#### Exercise details
Print the data below verbatim, keeping every line unchanged.

#### Supplied records

# # # #

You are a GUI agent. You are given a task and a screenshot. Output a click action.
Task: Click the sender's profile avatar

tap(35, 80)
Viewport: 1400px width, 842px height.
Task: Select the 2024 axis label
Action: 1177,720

# # # #

#### Problem solution
You are a GUI agent. You are given a task and a screenshot. Output a click action.
Task: Click the sender's profile avatar

tap(35, 80)
Viewport: 1400px width, 842px height.
Task: Select the 2024 axis label
Action: 1177,720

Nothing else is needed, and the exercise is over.